Foi com base neste facto histórico (que mereceu a Goethe apenas duas breves notas escritas) que Thomas Mann escreveu as quase 300 páginas do romance Lotte em Weimar — o único do autor alemão que faltava traduzir para português. Escrito entre 1936 e 1939, este é um romance sobre o velho Goethe, ou, talvez melhor, um romance que, mais do que contrariar a tendência para o endeusamento do poeta, o vem humanizar, mostrar as suas contradições. A visita de Charlotte a Weimar funciona assim como um falso motivo para a escrita do romance, e não como a sua “causa”. “Mas aqui vê-se que os homens — e para mais os poetas — só pensam em si; pois a ele não lhe passa pela cabeça que nós temos de suportar as misérias da curiosidade tanto como ele, e ainda por cima há tudo aquilo que ele nos fez, ao teu bom e saudoso pai e a mim, com aquela sua desastrosa mistura de poesia e verdade…”
Autoria:Thomas Mann
(Trad. Teresa Seruya)
Vega
Note-se que, por essa altura, o nazismo fazia um enorme aproveitamento do génio do poeta (aproveitamento esse que se iniciara já em 1932 com as comemorações enfáticas do centenário da morte de Goethe), mitificando-o de maneira a que servisse as suas intenções políticas. Na brilhante apresentação do livro feita por Teresa Seruya, recordam-se os três ensaios escritos por Mann para essa efeméride, que apontam para uma “desmonumentalização” feita em sentido contrário ao que se passava nos ilustres círculos académicos simpatizantes do nacional-socialismo. O nazismo oficial, logo em 1932, e em resposta a esses três ensaios, sublinha num jornal a total incapacidade de Thomas Mann para escrever sobre Goethe, considerando-o “um filosemita aparentado com judeus e um fraco, um pacifista”.
Lotte em Weimar
, um romance todo ele tecido e arquitectado em redor da visita de poucos dias daquela que foi a grande paixão do jovem Goethe e que lhe serviu de inspiração, é ao mesmo tempo (como muito bem nota a tradutora na introdução) uma reescrita dos temas que desde sempre foram explorados por Thomas Mann (e curiosamente também por Goethe): a moral e as suas relações com a arte e a política, a vida cosmopolita da endinheirada burguesia alemã, os estados pulsionais eróticos na juventude e na velhice, os mecanismos da criação artística, poesia e verdade, os demónios que vindos do inconsciente parecem assaltar de vez em quando as boas consciências, a decadência física, e o nacionalismo alemão em todas as suas variantes. De algum modo, este romance agora por cá publicado parece continuar um projecto antigo de Thomas Mann, o de tornar “relativa” a grandeza de Goethe e de fazer dele uma “personagem literária viva”, ao tratar a decadência física e psicológica do artista e “a tragédia das suas paixões tardias” (fizera-o 20 anos antes emA Morte em Veneza), como escreve Teresa Seruya.

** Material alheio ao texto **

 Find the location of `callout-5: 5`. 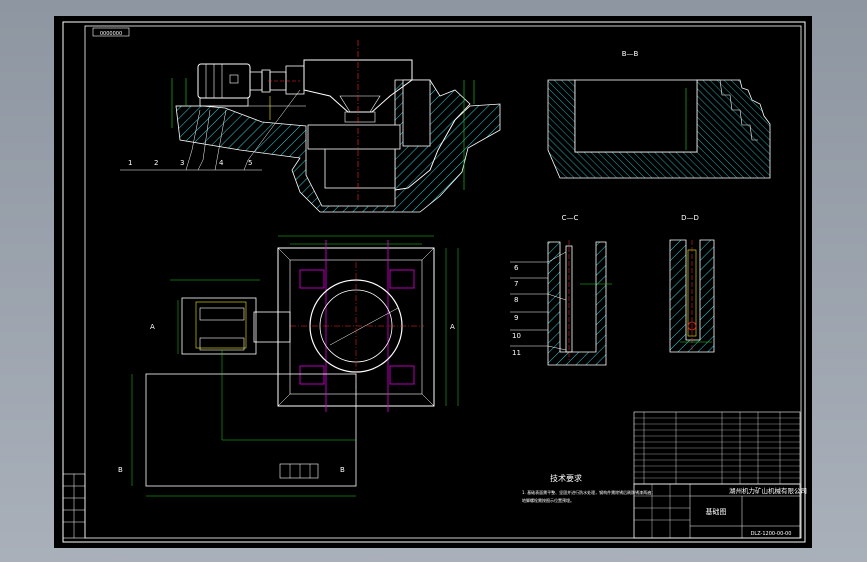

callout-5: 5 is located at coordinates (250, 163).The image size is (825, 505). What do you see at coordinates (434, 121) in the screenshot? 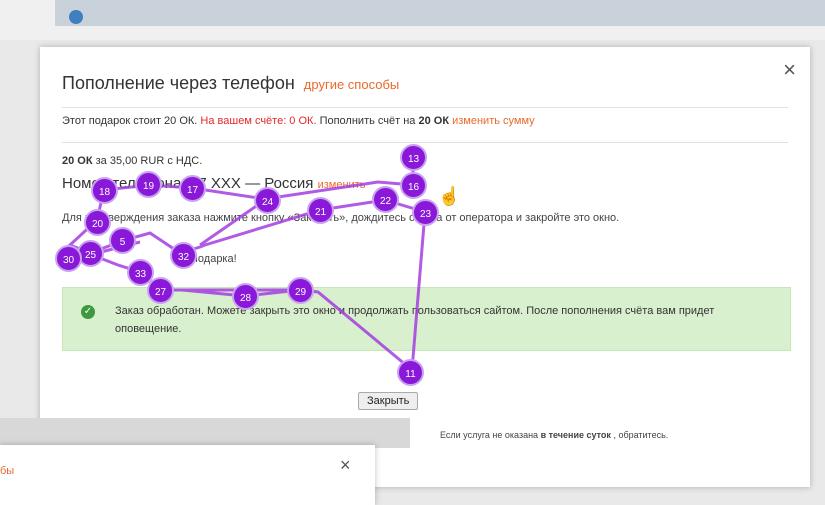
I see `topup-amount: 20 ОК` at bounding box center [434, 121].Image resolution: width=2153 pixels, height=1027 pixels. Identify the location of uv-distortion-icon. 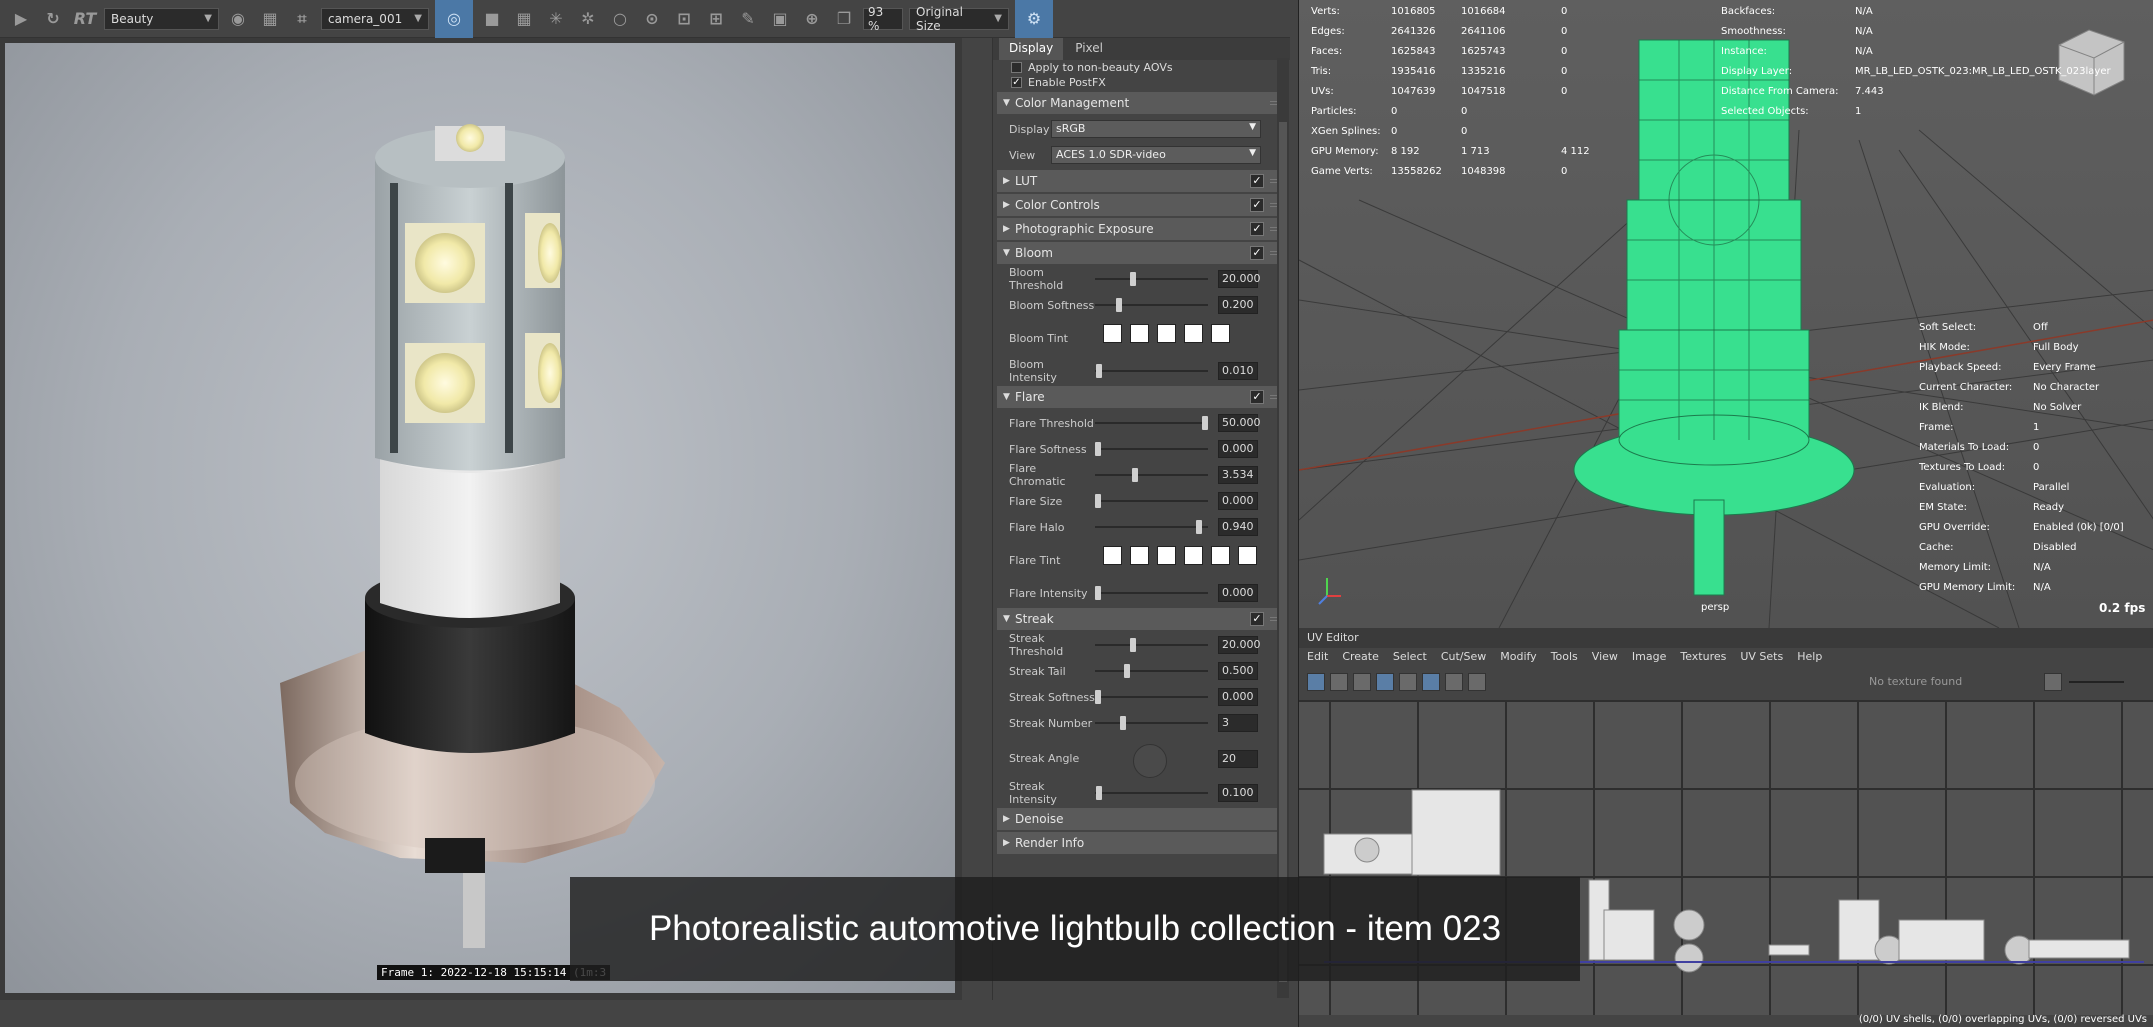
(1431, 682).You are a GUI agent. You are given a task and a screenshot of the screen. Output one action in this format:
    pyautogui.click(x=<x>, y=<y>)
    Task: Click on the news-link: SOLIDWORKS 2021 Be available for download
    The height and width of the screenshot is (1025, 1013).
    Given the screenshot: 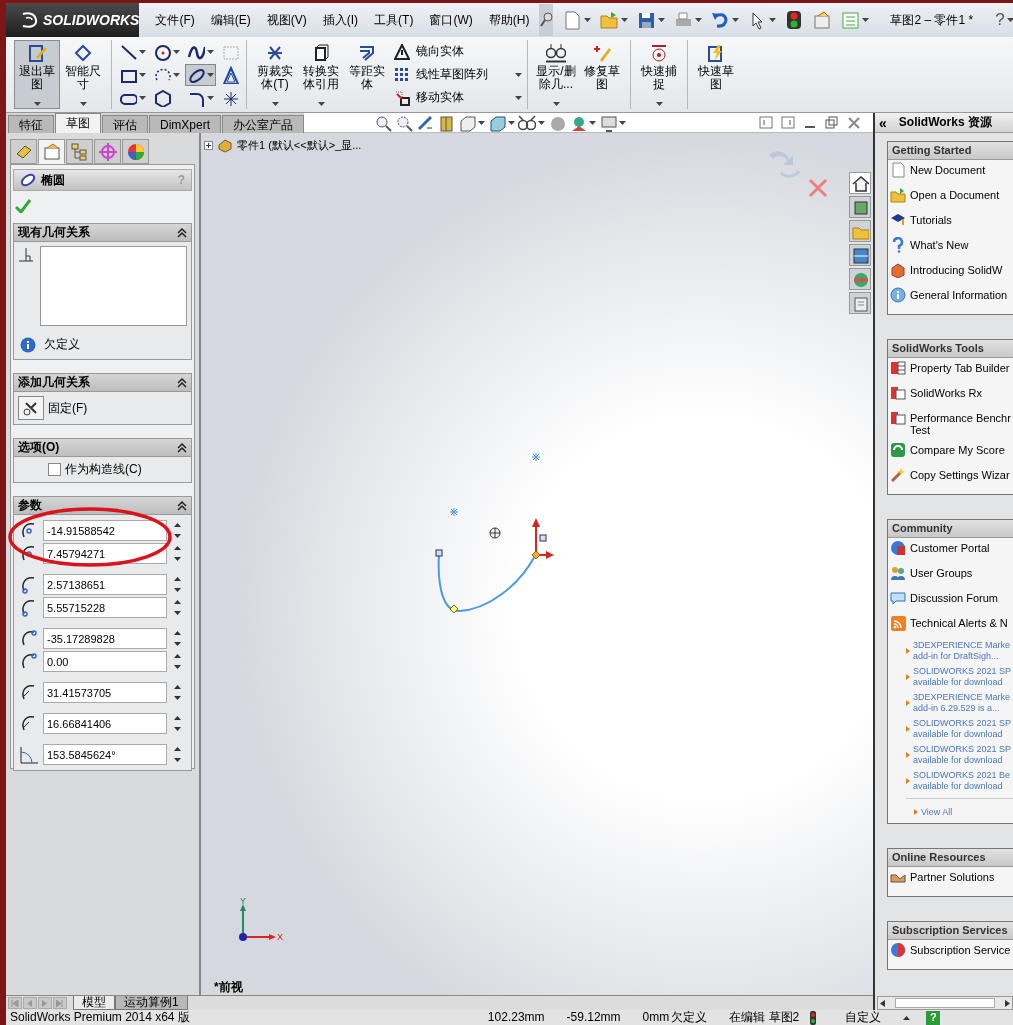 What is the action you would take?
    pyautogui.click(x=960, y=781)
    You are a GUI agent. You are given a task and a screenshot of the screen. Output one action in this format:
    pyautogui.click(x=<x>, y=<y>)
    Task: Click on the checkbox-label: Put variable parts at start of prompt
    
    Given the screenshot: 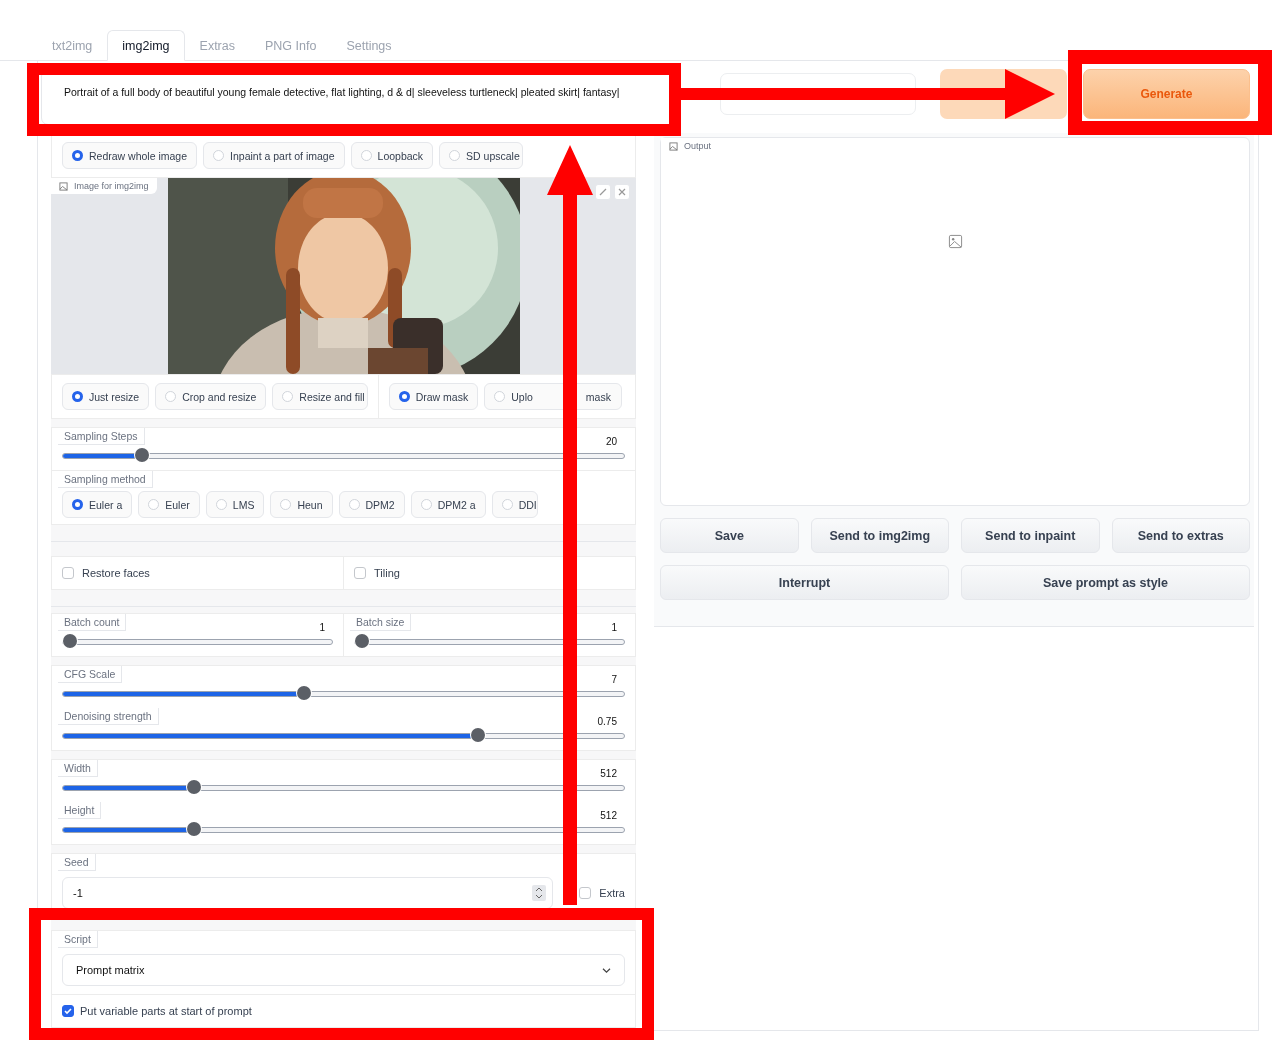 What is the action you would take?
    pyautogui.click(x=166, y=1011)
    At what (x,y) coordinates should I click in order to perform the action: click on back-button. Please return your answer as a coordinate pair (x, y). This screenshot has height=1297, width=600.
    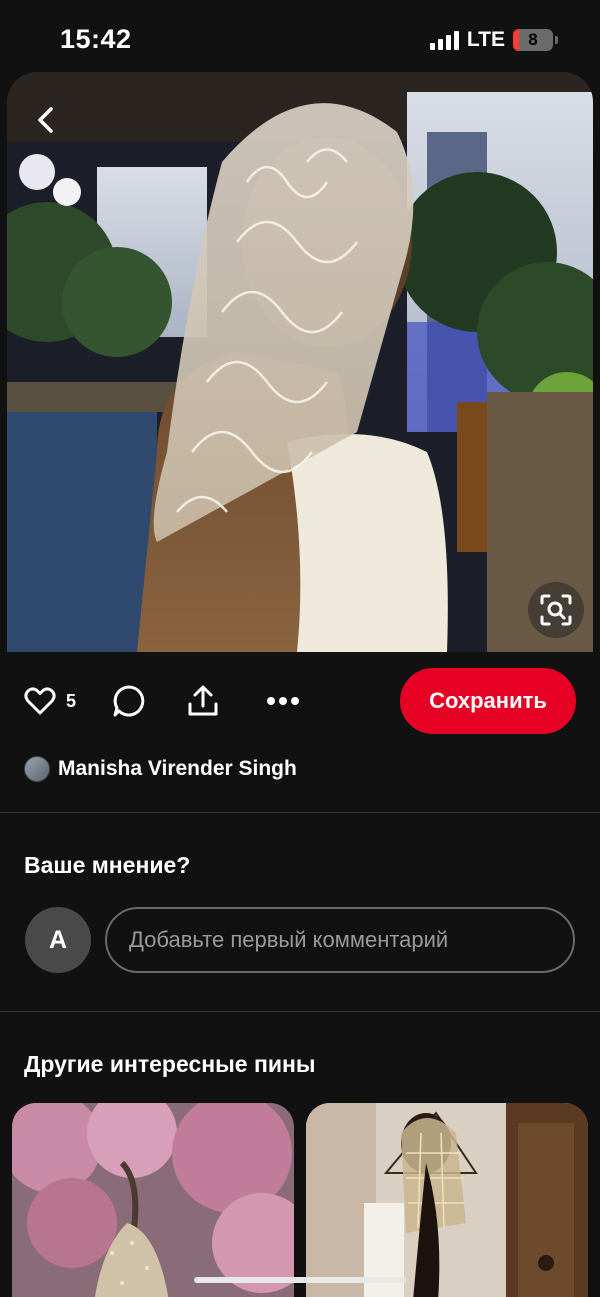
    Looking at the image, I should click on (46, 120).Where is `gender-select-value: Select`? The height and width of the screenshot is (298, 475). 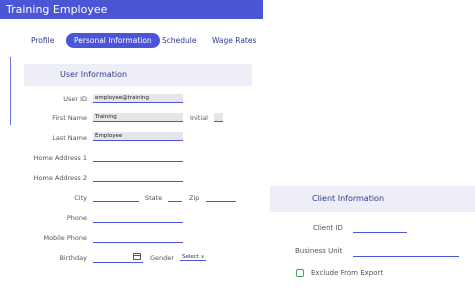 gender-select-value: Select is located at coordinates (190, 257).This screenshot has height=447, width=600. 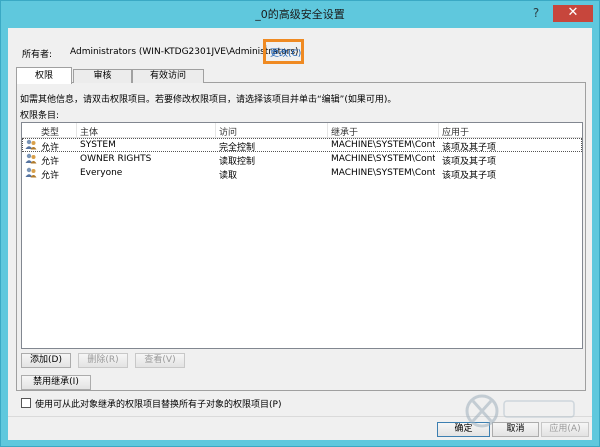 What do you see at coordinates (565, 430) in the screenshot?
I see `apply-button: 应用(A)` at bounding box center [565, 430].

Construído por nove capítulos, cada um representando de alguma forma a visita de uma personagem, Lotte em Weimar, não sendo um dos mais conhecidos livros do autor alemão, é um romance que faz de maneira singular, e talvez mais do que qualquer outro, um retrato e uma reflexão sobre as contradições e os mitos da Alemanha do século XIX.